Setiap perusahaan tentunya tidak terlepas dari kemungkinan adanya krisis. Dalam hal ini, harus ditanggapi dengan menggunakan manajemen krisis perusahaan, yang tidak terlepas dari adaptasi yang relevan dengan keadaan krisis. Berikut ini ada 3 tips manajemen krisis perusahaan:

1. Membentuk tim khusus

Dalam menghadapi krisis, perusahaan tidak bisa hanya mengandalkan satu orang. Perlu dibentuk tim khusus yang beranggotakan para manajer senior dari berbagai divisi HR, keamanan, hukum, IT, keuangan, operasional, gudang, dsb. Tim khusus yang dibentuk harus mewakili budaya perusahaan dan diberi kewenangan untuk mengambil tindakan cepat dalam memecahkan masalah perusahaan. Tim ini tidak hanya ada di pusat, melainkan harus dibentuk dalam cabang regional perusahaan, karena setiap wilayah memiliki karakteristik tersendiri, dan taktik yang digunakan akan berbeda.

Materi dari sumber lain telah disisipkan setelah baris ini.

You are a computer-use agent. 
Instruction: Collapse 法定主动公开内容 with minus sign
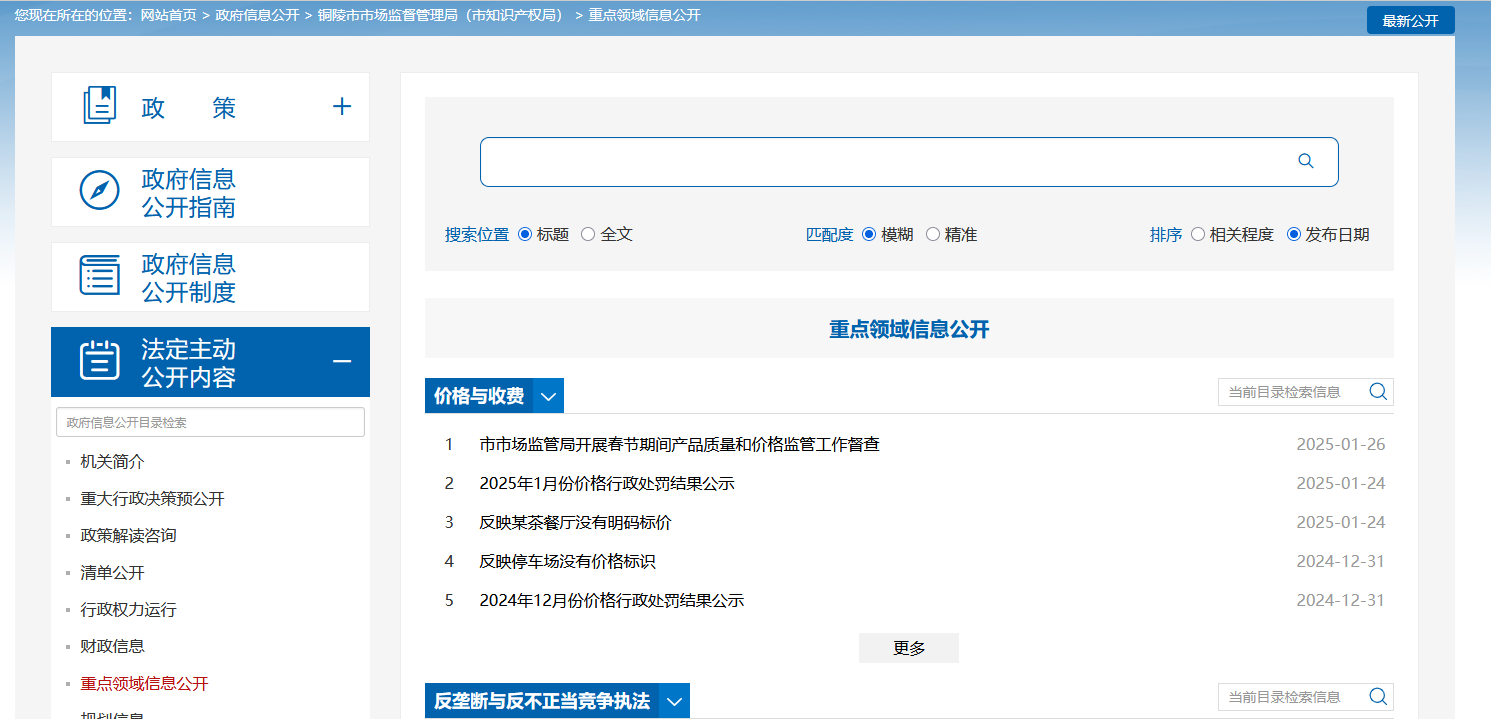click(x=342, y=361)
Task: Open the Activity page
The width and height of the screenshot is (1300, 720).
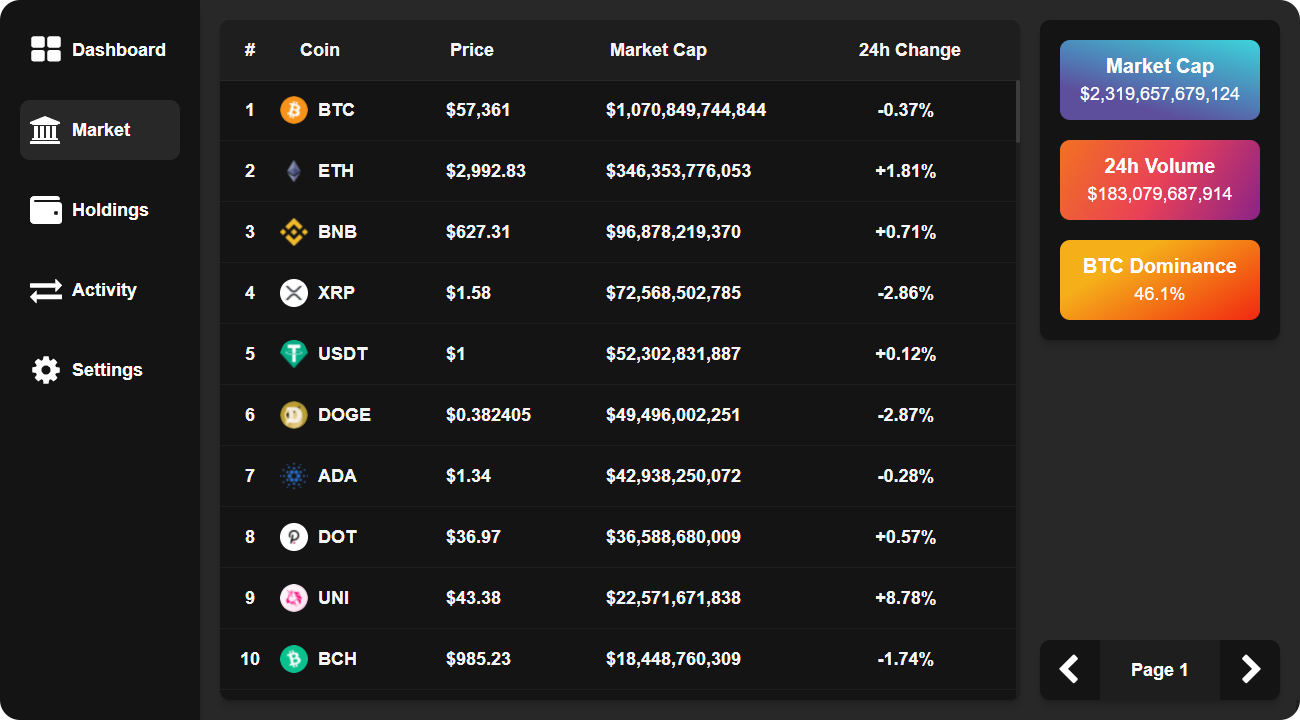Action: point(100,290)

2. Komunikasi internal-eksternal

Komunikasi tidak terlepas dari komunikator (perusahaan) dan komunikan (para stakeholder). Mulailah dengan mengidentifikasi siapa saja stakeholder perusahaan, seperti karyawan, pelanggan, partner, pemasok, pemegang saham, dsb. Langkah selanjutnya adalah merancang pesan seperti apa yang akan disampaikan ke masing-masing stakeholder. Hal lainnya yang perlu diperhatikan adalah waktu penyampaian pesan, lokasi penyampaian pesan, siapa yang akan menyampaikan pesan, serta bagaimana cara penyampaian pesan. Keseragaman makna dari pesan harus menjadi fokus utama komunikasi, karena berdampak pada kredibilitas dan reputasi perusahaan.

3. Penyesuaian rencana bisnis

Rencana bisnis yang sudah direncanakan sejak awal, lebih baik ditinjau kembali dan disesuaikan dengan krisis yang dialami perusahaan, terbagi untuk jangka pendek, menengah dan panjang. Rencana bisnis berkaitan pula dengan kebijakan-kebijakan dalam perusahaan. Kebijakan baru harus memberikan solusi bagi perusahaan, kebijakan lama harus diperbarui untuk menyesuaikan dengan keadaan perusahaan di masa krisis.

Baca Juga:   “New Normal” untuk HR

Manajemen krisis perusahaan harus disesuaikan dengan kondisi dan situasi yang dialami perusahaan dengan mempertimbangkan strategi dan taktik yang fleksibel serta melibatkan para stakeholder. Perlu adanya Good Corporate Governance (GCG): Transparansi, Akuntabilitas, Responsibilitas, Independensi, dan Fairness dalam manajemen krisis perusahaan.